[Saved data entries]
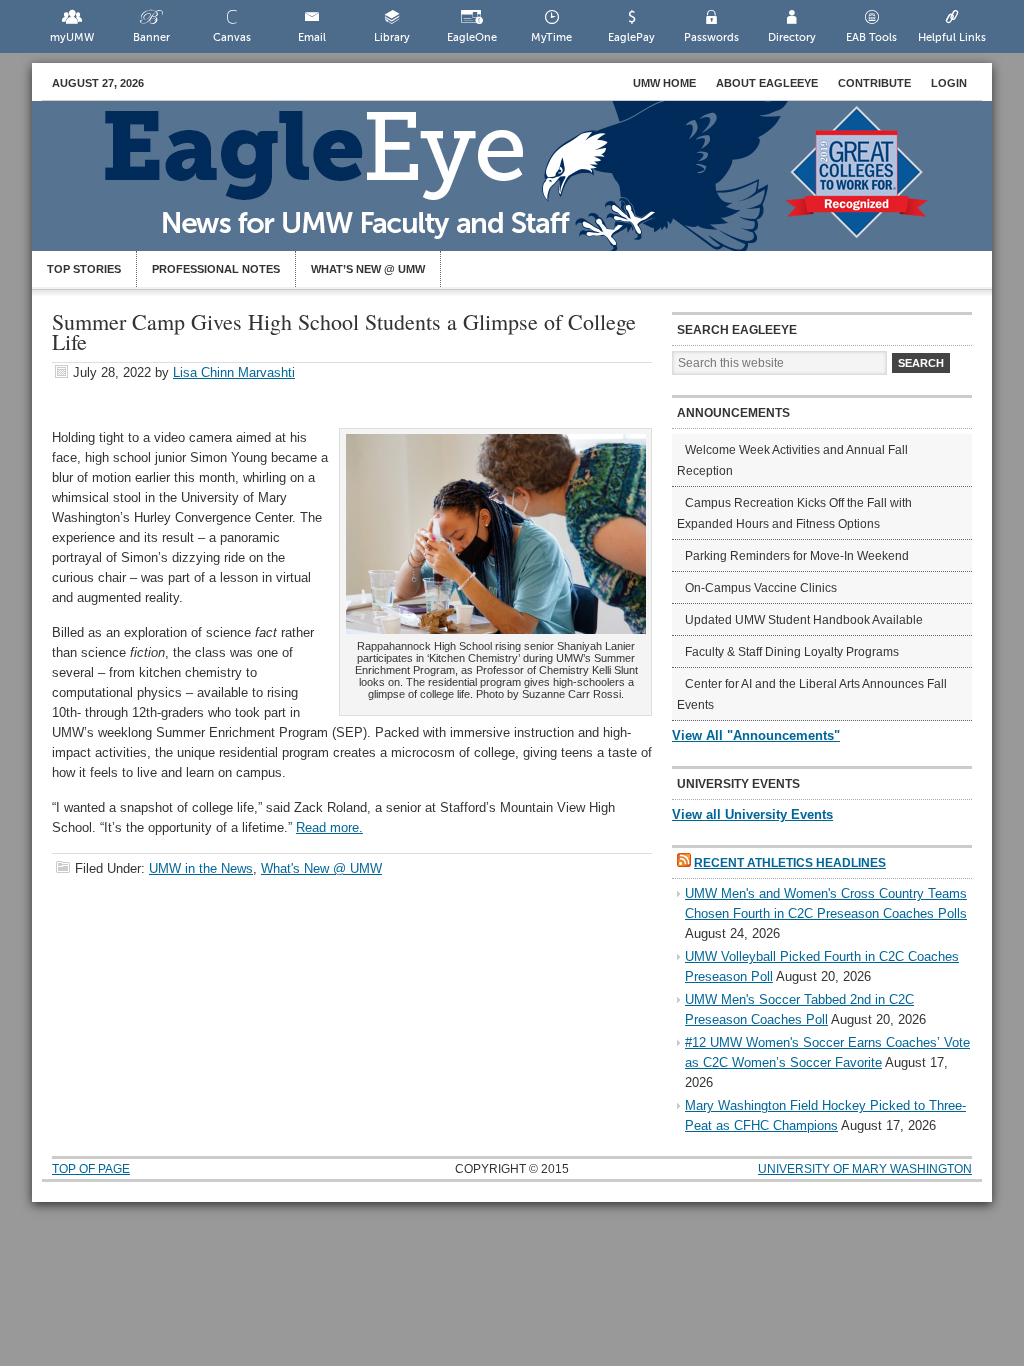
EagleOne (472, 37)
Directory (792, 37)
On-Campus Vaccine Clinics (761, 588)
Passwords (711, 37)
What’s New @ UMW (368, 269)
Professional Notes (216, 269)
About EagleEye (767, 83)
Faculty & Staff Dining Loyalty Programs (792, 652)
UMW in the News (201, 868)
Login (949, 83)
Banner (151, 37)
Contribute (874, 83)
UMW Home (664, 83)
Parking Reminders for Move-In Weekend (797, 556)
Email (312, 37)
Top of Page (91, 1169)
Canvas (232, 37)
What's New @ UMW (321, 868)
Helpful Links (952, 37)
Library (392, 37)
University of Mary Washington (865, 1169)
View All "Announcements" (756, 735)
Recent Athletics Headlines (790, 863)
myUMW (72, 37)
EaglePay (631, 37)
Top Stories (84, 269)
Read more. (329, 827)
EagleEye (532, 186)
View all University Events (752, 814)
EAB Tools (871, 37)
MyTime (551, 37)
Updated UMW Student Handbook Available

__EXERCISE BRIEF__.
The lines that mention the word "View" should be pulled from the records above.

__SOLUTION TO THIS EXERCISE__.
View All "Announcements" (756, 735)
View all University Events (752, 814)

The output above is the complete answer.